Conda, pip or something else for building containers

What do people use for adding packages to containers? Conda or just plain pip? I’m planning a migration from vm based cluster to k8s. I use conda extensively for adding packages by user requests. Current setup have 65 python modules and appr 110 R packages in my ansible playbooks all installed with conda (eg. mamba). Any advice on how to minimize build times for containers?

Best regards,
Roy

Hello, @Roy_Dragseth

I’m creating a custom image using below Dockerfile
This image based on the tensorflow-notebook image.

FROM quay.io/jupyter/tensorflow-notebook

COPY --chown=${NB_UID}:${NB_GID} requirements.txt /tmp/
RUN pip install -r /tmp/requirements.txt && \
    fix-permissions "${CONDA_DIR}" && \
    fix-permissions "/home/${NB_USER}"

COPY overrides.json ${CONDA_DIR}/share/jupyter/lab/settings/overrides.json

This link may also help.

For build time in particular, especially if you are using conda, lock files can help. Conda installs are pretty quick if you use explicit environment files, because there is no solve, it’s just a list of URLs to download and extract. These can be passed to micromamba to bootstrap an environment for a docker image pretty quickly, and it’s my go-to for maintaining docker images.

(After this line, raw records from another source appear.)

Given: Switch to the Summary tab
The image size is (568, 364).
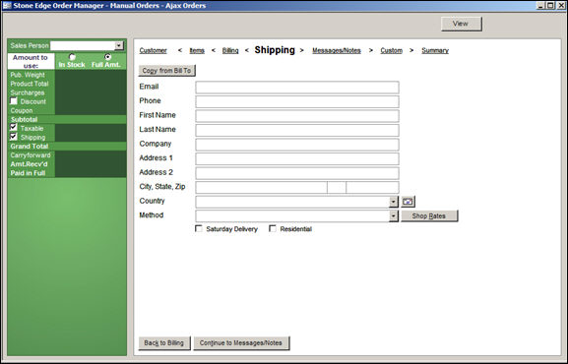Looking at the screenshot, I should 435,51.
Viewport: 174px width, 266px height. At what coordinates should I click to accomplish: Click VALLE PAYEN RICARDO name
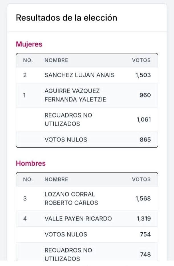[x=78, y=219]
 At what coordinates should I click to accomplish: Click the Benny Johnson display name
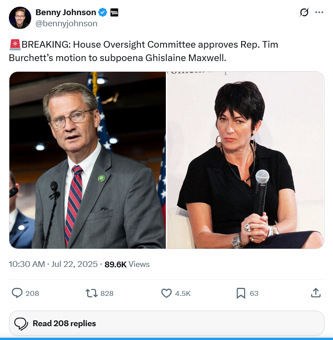point(66,12)
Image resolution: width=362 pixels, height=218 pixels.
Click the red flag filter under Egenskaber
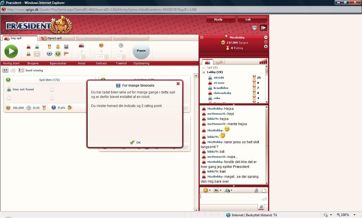66,54
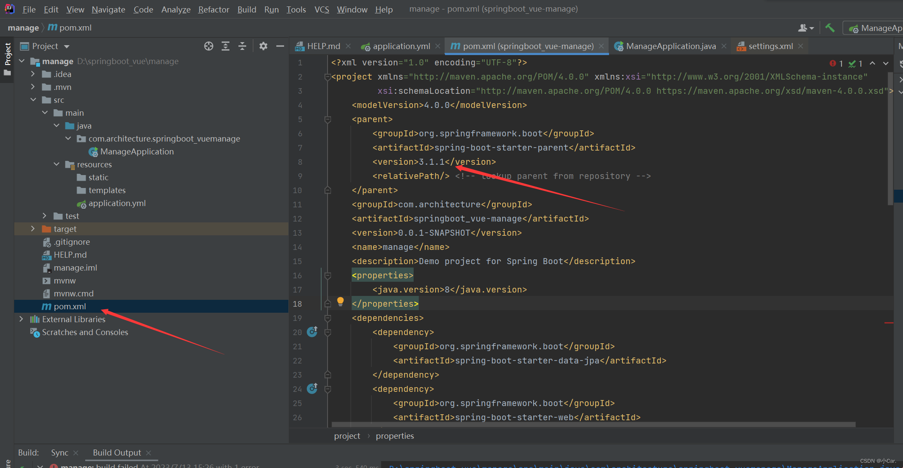Click the locate target crosshair icon
The width and height of the screenshot is (903, 468).
pyautogui.click(x=209, y=46)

I have a relatively complex real-world example here, with key points:

Another build-time tip is to mount caches, instead of disabling them, as is the common practice for keeping images small. Caches are great, and reducing rebuild time is the point of them.

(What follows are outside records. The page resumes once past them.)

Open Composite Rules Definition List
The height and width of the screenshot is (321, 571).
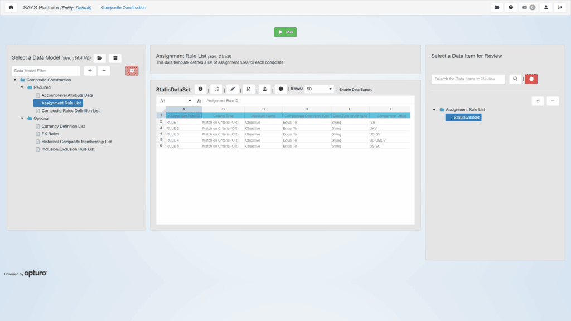70,111
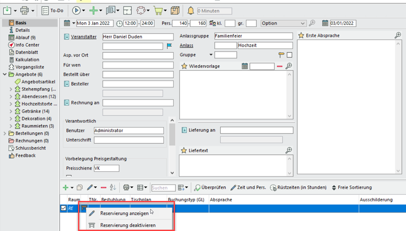
Task: Expand the Getränke (14) tree node
Action: tap(11, 111)
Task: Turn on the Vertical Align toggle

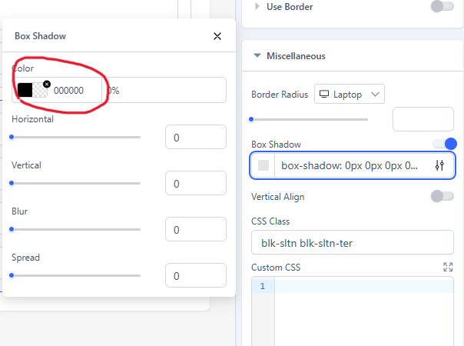Action: coord(442,196)

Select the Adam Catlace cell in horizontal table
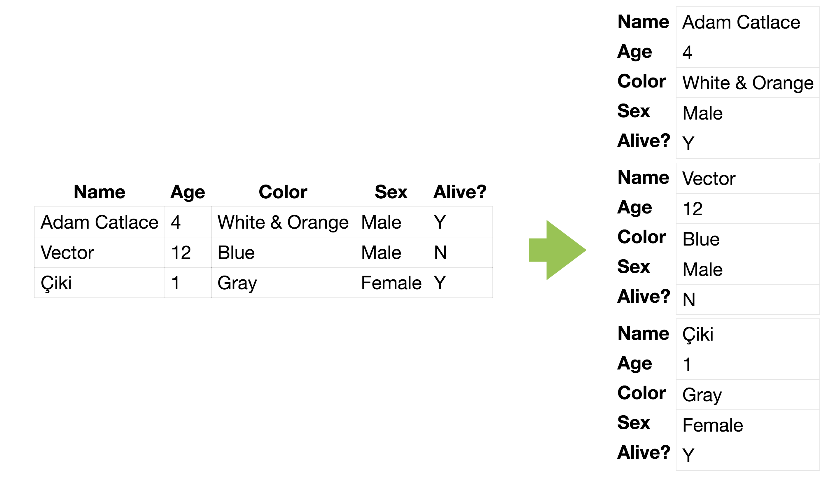(99, 222)
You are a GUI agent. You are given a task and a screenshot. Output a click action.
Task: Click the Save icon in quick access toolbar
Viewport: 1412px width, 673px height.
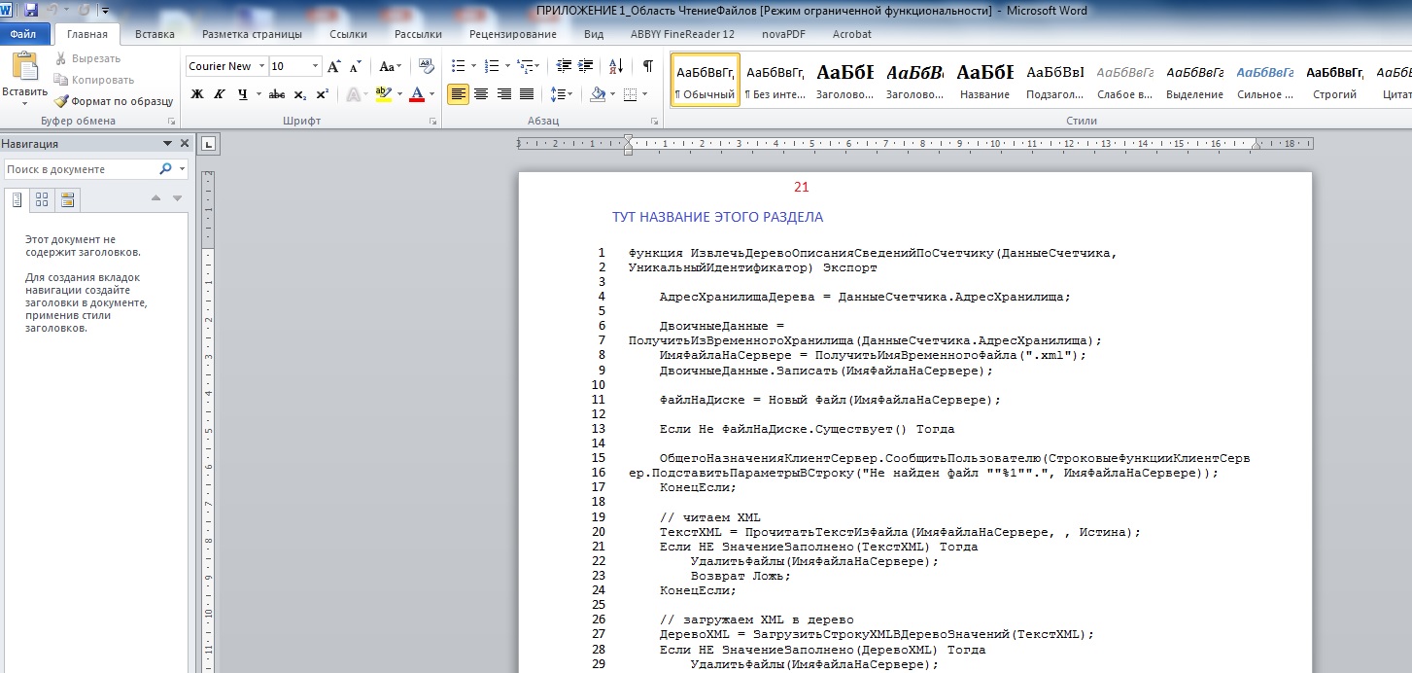tap(31, 10)
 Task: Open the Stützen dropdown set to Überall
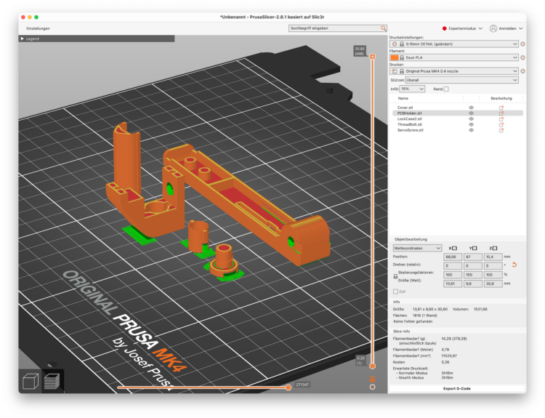click(461, 80)
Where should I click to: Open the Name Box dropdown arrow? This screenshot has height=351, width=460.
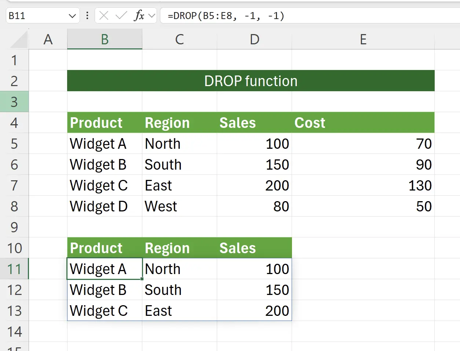tap(73, 15)
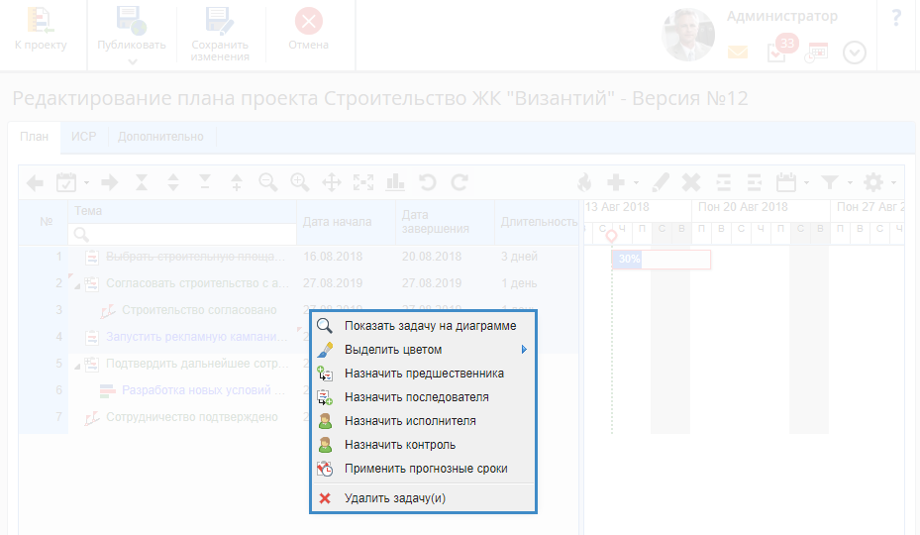Click the zoom in magnifier in the toolbar
Viewport: 920px width, 535px height.
point(299,182)
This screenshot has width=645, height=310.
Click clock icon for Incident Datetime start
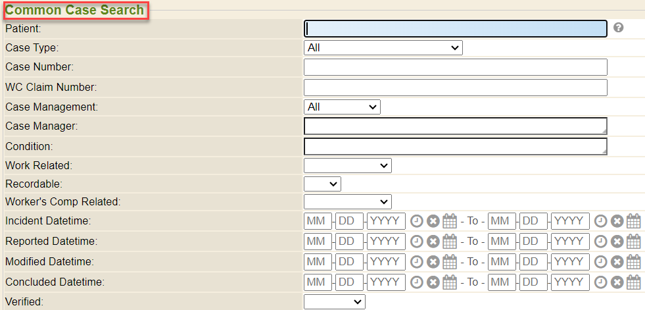417,221
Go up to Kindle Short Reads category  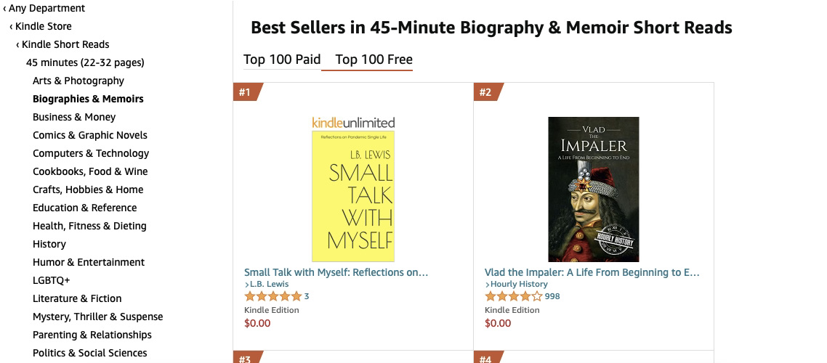(x=62, y=44)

For example, to mount a conda package cache:

ENV MAMBA_ROOT_PREFIX=/tmp/conda
RUN --mount=type=cache,target=$MAMBA_ROOT_PREFIX micromamba create -p /opt/conda -f /tmp/conda.lock

or for pip:

ENV PIP_CACHE_DIR=/tmp/pip-cache
RUN  --mount=type=cache,target=$PIP_CACHE_DIR pip install -r /tmp/requirements.txt

With lockfiles in place and caches mounted, builds after the first, even if the docker cache is invalidated, amount to only extracting packages, as the solve and download steps (the two most expensive steps) are both skipped.